Я тогда тоже ребёнком был, и понять натуру взрослой, доведённой до отчаянья и преданной близким человеком, женщины не смог бы. А теперь у меня сердце заходится от жалости к ней и к её детям. К той нескладной Вальке из третьего «в». Ну почему я тогда только дёргал её за косичку жиденькую и подножку подставить пытался?! Почему не пригласил её к нам? Не уговорил маму подарить Вальке платья моей старшей сестры Натальи? Они ведь всё равно потом долго по шкафам валялись, а после на тряпки пошли… Я ведь замечал, как жадно Валька смотрела на пирожки, когда другие дети ели, купив их в школьном буфете…

Однажды по Калачу разнеслась страшная весть. Все переспрашивали друг друга, а правда ли это, а кто такая эта Глухая Тетеря, и точно ли это она такое сделала.

Её соседи рассказывали, что видели они, как Валька полуголая бегала вокруг саманного домишки, как кричала она отчаянно. Но никто и подумать не мог, что надо было и Вальку спасать, и мать её тоже. Братика Валькиного младшенького, Ванечку, спасти уже никто не смог бы. Мать его сонного, зарубила топором. А Валька всё это видела, и когда мать и к ней подошла с топором, то выскочила из постели – и на улицу. Люди крик отчаянный слышали, а то, что Марья вся в крови и с топором – не видели, темно было. Мало ли чего девчонка натворила, за что ей мать порку учинила. Никто не встрепенулся: а раньше разве била когда Глухая Тетеря своих детей? Да никогда! И никому странным этот крик в ночи не показался.    

Догнала-таки Марья свою дочку. Затащила её в хатёнку и топором. Бедная Валька так и рухнула...

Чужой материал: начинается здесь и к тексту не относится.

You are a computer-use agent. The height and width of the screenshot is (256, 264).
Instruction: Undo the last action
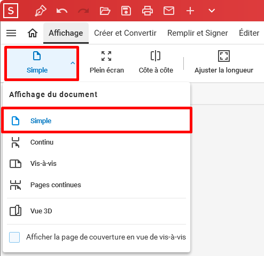coord(62,11)
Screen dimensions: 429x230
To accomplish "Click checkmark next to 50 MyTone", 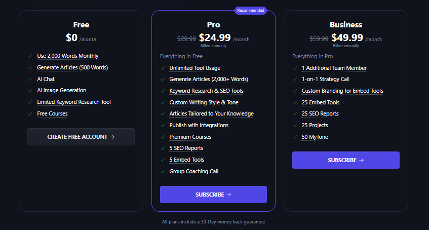I will click(295, 137).
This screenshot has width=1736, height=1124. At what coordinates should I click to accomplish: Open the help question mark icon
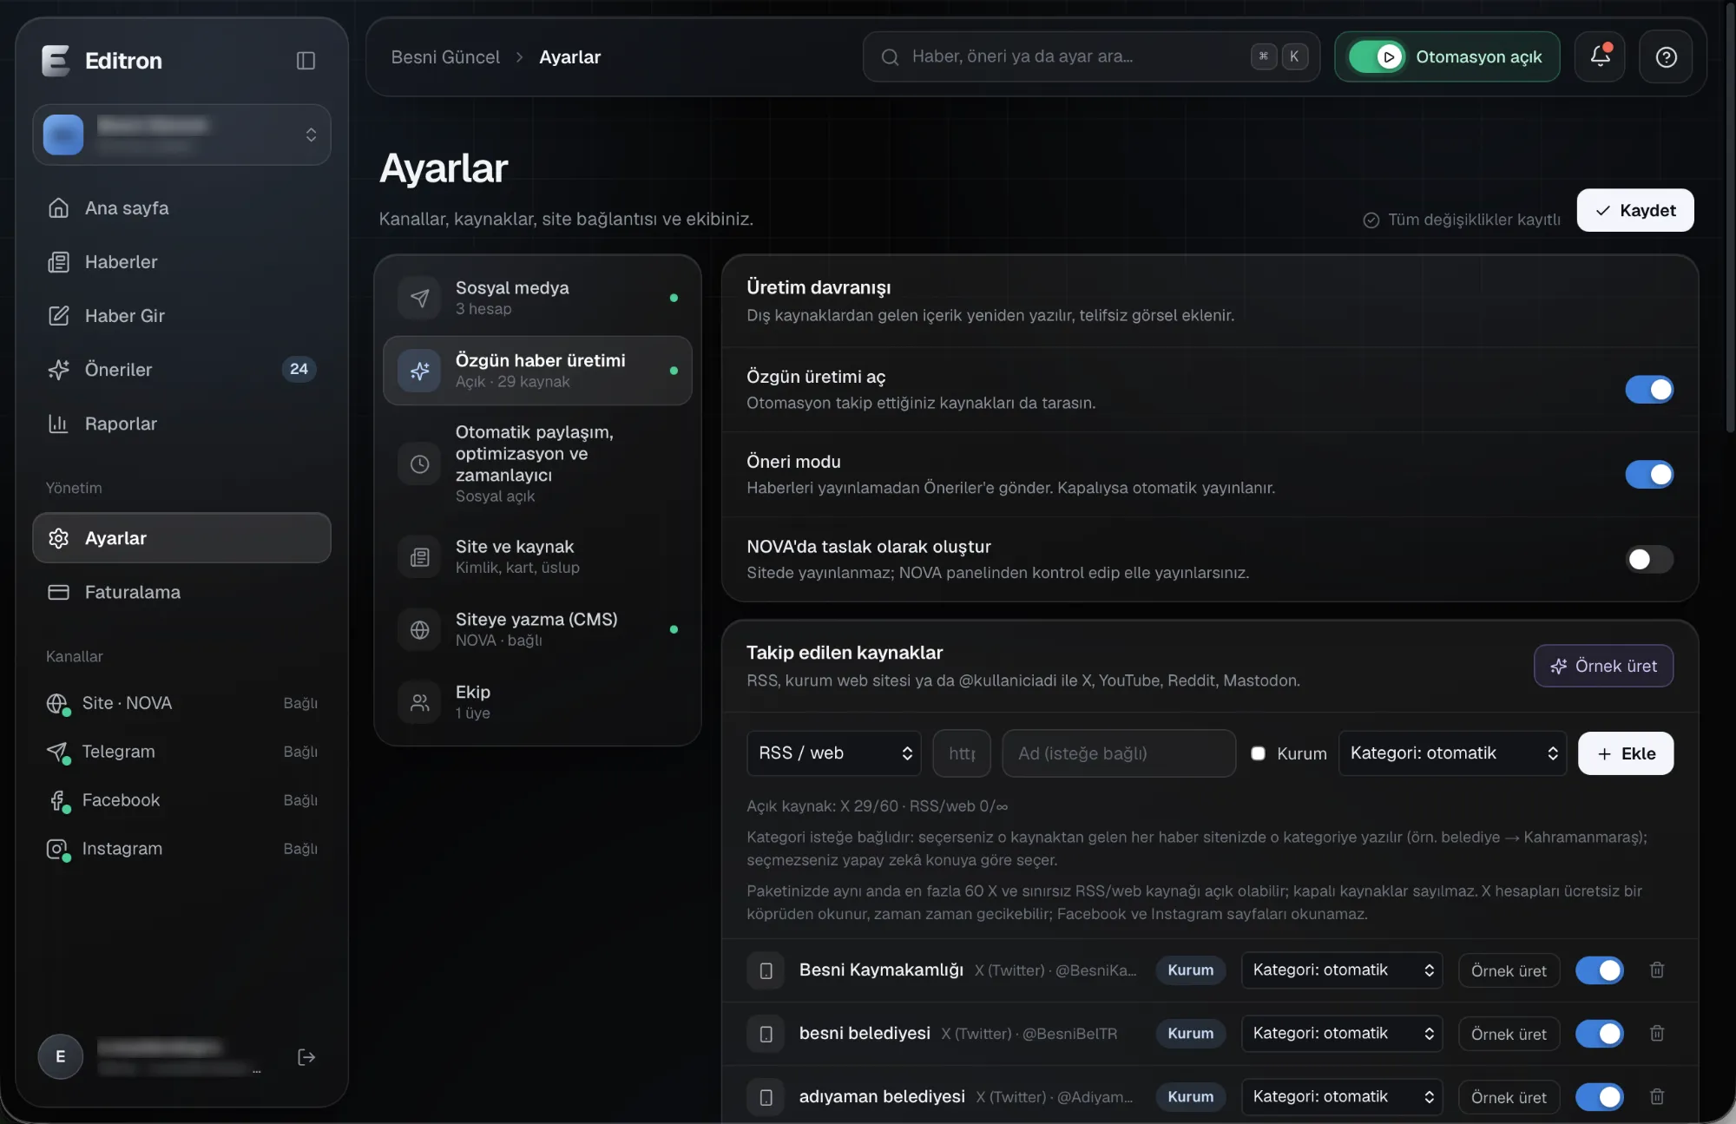(x=1666, y=56)
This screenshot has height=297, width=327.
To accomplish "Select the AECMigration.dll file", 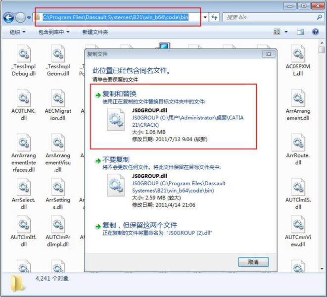I will 58,104.
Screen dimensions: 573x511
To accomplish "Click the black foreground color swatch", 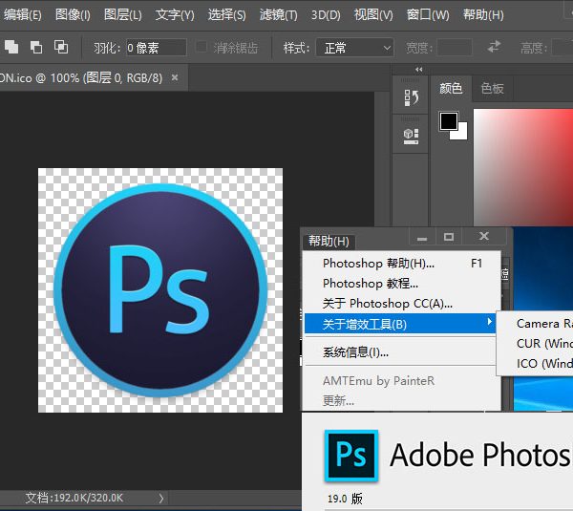I will tap(448, 120).
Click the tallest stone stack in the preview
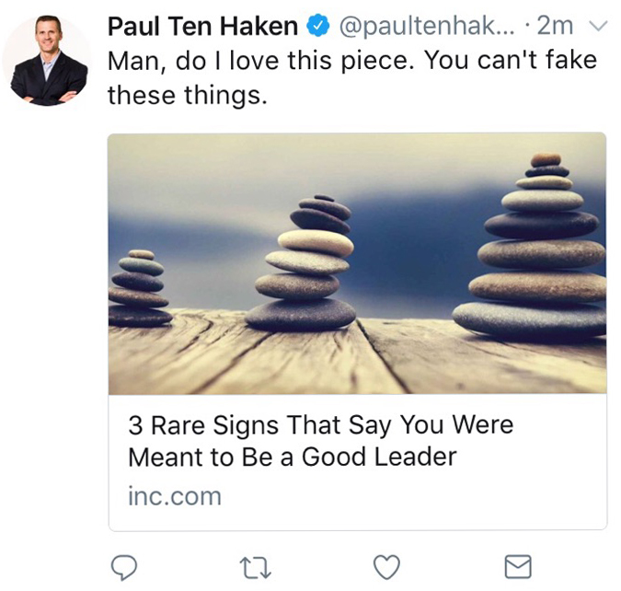Image resolution: width=621 pixels, height=591 pixels. pos(535,246)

Мне тогда от такой новости было очень плохо, я долго не мог избавиться от этого жуткого видения, которое возникало у меня в голове. И понять её мать я никак не мог. Ну, если от неё муж ушёл, то пусть бы сама и вешалась, коли без него жить не могла. А то ведь детей сначала порубила, а потом и сама в петлю.

Вот тогда Западное радио и разнесло по миру весть, что в Советском Союзе люди так плохо живут, что даже мать своих детей топором зарубила от нищеты и отчаяния.

Это я теперь с высоты прожитых лет могу ещё как-то бедную калачеевскую Медею понять. Знала она, что если сама уйдёт из этой жизни, то дети её никому не нужны будут. И чтобы они не мучились в несчастьях жизненных, она их лишила возможности выбора. Но это – только моё жалкое оправдание её.

Я не зря Медею, а не Норму вспомнил. Норма хотела детей своих убить, чтобы они в рабство не попали без неё. А Медея детей убила, чтобы отомстить их отцу. Марья, конечно, Медея. Как ещё она могла отомстить вероломному мужу за его предательство? И тут уже не важно, что и себя она лишила жизни. Это её не оправдывает. Попробовала она остаться живой…

С тех пор минуло почти пятьдесят лет. Не знаю, как все эти годы жил Иван. И жил ли – тоже не знаю. Но думаю, что семья – это крест каждого, который мы сами же и выбираем, и сами строим. И никому не дозволено этот крест разрушать, бросать его, не донеся до того места, которое Бог определил каждому.